A Career Phase Change is Coming

After 26 2/3 years on the job, I’m being let go. Actually, my position and director title are being eliminated as of December 24, 2024, and nothing else is there for me. My company is 4 years into the new ownership, a venture capital company, and it’s likely that thoughts of the big payoff are in the air. In preparation for this the CEO, just back from a board meeting, is cutting costs and polishing up the balance sheet for an impending sale. Or so some believe. The mighty and all-knowing overlords of Oz are looking to cash in their chips.

Anecdote

Early after the buyout I had the occasion to speak with one of the board members before their first on-site meeting. This fellow was the retired founder of a chemical company and owned a personal business jet which he flew to the meeting himself. It was an Embraer Phenom 100 which can be flown by a single pilot and under instrument conditions. Both he and his wife were instrument rated and signed off to fly the twin engine jet as a single pilot. As we got to the meeting room, he was greeted by the board chairman whereupon they began to compare notes on their business jets- a Phenom and a Gulfstream. I left since I had no jet of my own to discuss. I was not dejected but merely amused at the different existence these kings of the world occupy.

Back to the story

Having joined the company in 1998 when it was a family operation and coming from a small liberal arts college teaching background, I adapted well to the isolated, almost tribal, company life. Outside influence was scarce. We were inbred and operating on a remote desert island. I got to wear many interesting hats in the organization, and it made for an interesting job despite the lack of structure. Many years later though and with new ownership, the problem became one of wearing too many hats. My job description got overloaded with diverse activities and defied any orthodox job description. My career had become the kitchen junk drawer. I was warned by a friend and boss not to do this. His counsel was to leave and find a more orthodox corporation, but it was just too interesting. In the end he was right. I should have left about 2004.
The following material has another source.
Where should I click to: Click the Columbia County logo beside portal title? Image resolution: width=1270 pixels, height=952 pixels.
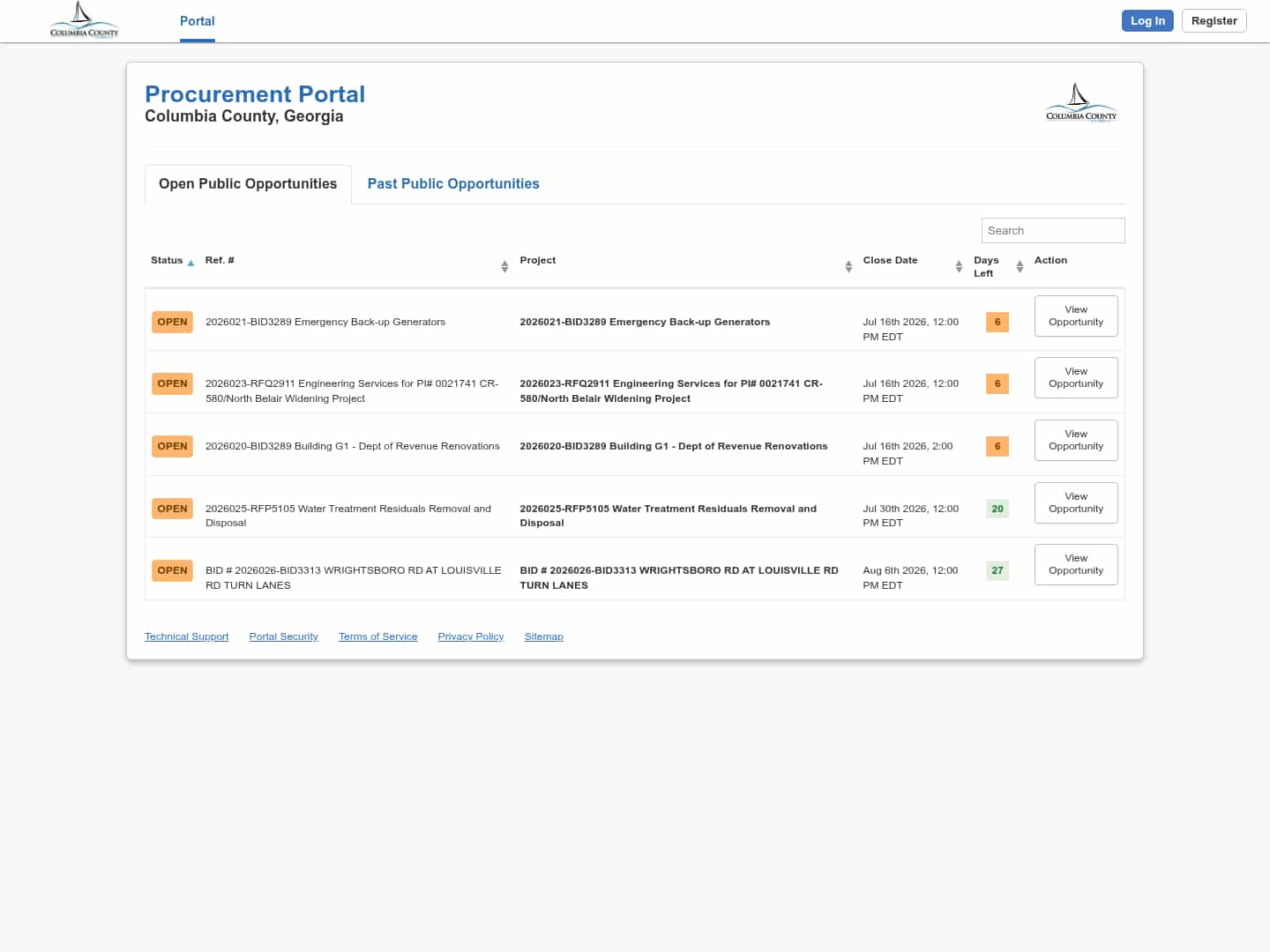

These days job descriptions are built to exacting standards. None of the cross-disciplinary general chemist stuff that I was used to. I think this is part of what did me in. Early on I had traveled much of the northern hemisphere on sales and sourcing trips. I managed the sales and marketing department for 6 years, did patent analysis and IP due diligence, wrote and submitted a patent application, did some R&D, led accident investigations, conducted R&D on the pyro- and hydrometallurgy of several rare earth minerals, started a process safety department, conducted reaction calorimetry experiments for over 12 years, and finally jumped into TSCA regulatory compliance when we were short staffed. After 3 years I’m still in regulatory compliance.

I have no interest in retirement and halting all chemistry-related activity and doddering into my retirement years because I really dig chemistry. Sitting on the porch whittling a stick and telling stories is not what I want. But a chemist without an organization is hard pressed to continue being involved with actual chemistry. It is true that for everything there is a season. The transition to the next season has begun.